==== TESTO FORNITO

A scuola il 7 gennaio? Sì, ma, forse Il problema trasporti è il nodo da risolvere: e Veneto e Campania preferiscono frenare

Sono due milioni gli studenti delle scuole superiori italiane che attendono il ritorno in classe. Sotto accusa per la diffusione del contagio (gli adolescenti fuori dagli istituti non manterrebbero le distanze né la mascherina sul viso) e il sovraffollamento dei mezzi pubblici, sono in didattica a distanza da inizio novembre, quando l’aumento dei contagi ha costretto prima i governatori delle regioni a prendere decisioni autonome e poi il governo a fare marcia indietro anche sulla decisione di mantenere il 75% delle lezioni in presenza, con una rotazione fra gli studenti.
Il presidente del Consiglio Conte e la ministra dell’Istruzione Azzolina nelle scorse settimane erano determinati nel dare il via libera al rientro prima di Natale, ma si sono scontrati con il parere negativo di tecnici e amministratori locali. Mancano ancora alcuni dettagli, ma è molto probabile che il piano per la ripartenza della scuola sia pronto in questi giorni.
L’imperativo è riaprire il 7 gennaio in presenza per tutti, anche per le superiori seppure, come prevede il Dpcm, al 75%. Ma alcune Regioni, Veneto e Campania, chiedono che nei loro territori la percentuale scenda al 50%, almeno all’inizio. Anche se un ostacolo non di poco conto alla riapertura potrebbe essere rappresentato dalla nuova variante del virus che ha portato l’Italia a seguire la line della «massima prudenza» e a chiudere i voli da e per il Regno Unito: in questi giorni saranno effettuati delle verifiche su una eventuale diffusione della variante anche in Italia. E non sono escluse misure più stringenti. La questione trasporti Intanto il nodo trasporti, «sul quale i prefetti ci stanno dando una grande mano perché le misure devono essere territoriali», ha detto la ministra Lucia Azzolina. «Il governo è molto unito sulla data del 7 gennaio», ha tenuto a precisare Azzolina. Insomma, l’esecutivo marcia compatto sulla riapertura, «e non fa niente che il 7 sia un giovedì. Non possiamo perdere nemmeno un’altra ora – ha sottolineato la ministra che su quella data si gioca il tutto per tutto – Se lasciamo i nostri studenti a fare solo didattica a distanza è il Paese che un giorno perderà competenze. La scuola è anche motore di sviluppo economico del Paese». E ancora, difendendo il suo dicastero: «La scuola è considerata non come un’attività produttiva. Non si capisce per esempio che l’istruzione è ascensore sociale, che può migliorare e salvare le vite delle persone”.

========

● CONSEGNA
Ricopia dall'articolo sul rientro a scuola del 7 gennaio il passo che si apre con le parole contenenti "A scuola il" e si chiude con "fra gli studenti.".

==== DATI FORNITI

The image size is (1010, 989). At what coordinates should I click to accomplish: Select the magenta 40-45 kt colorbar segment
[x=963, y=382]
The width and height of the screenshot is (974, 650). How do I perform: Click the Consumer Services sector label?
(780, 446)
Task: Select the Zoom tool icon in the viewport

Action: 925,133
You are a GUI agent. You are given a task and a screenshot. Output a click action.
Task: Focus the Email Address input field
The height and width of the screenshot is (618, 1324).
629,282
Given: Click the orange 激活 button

========

● RISPOSTA ALL'ESERCIZIO
A scuola il 7 gennaio? Sì, ma, forse Il problema trasporti è il nodo da risolvere: e Veneto e Campania preferiscono frenare

Sono due milioni gli studenti delle scuole superiori italiane che attendono il ritorno in classe. Sotto accusa per la diffusione del contagio (gli adolescenti fuori dagli istituti non manterrebbero le distanze né la mascherina sul viso) e il sovraffollamento dei mezzi pubblici, sono in didattica a distanza da inizio novembre, quando l’aumento dei contagi ha costretto prima i governatori delle regioni a prendere decisioni autonome e poi il governo a fare marcia indietro anche sulla decisione di mantenere il 75% delle lezioni in presenza, con una rotazione fra gli studenti.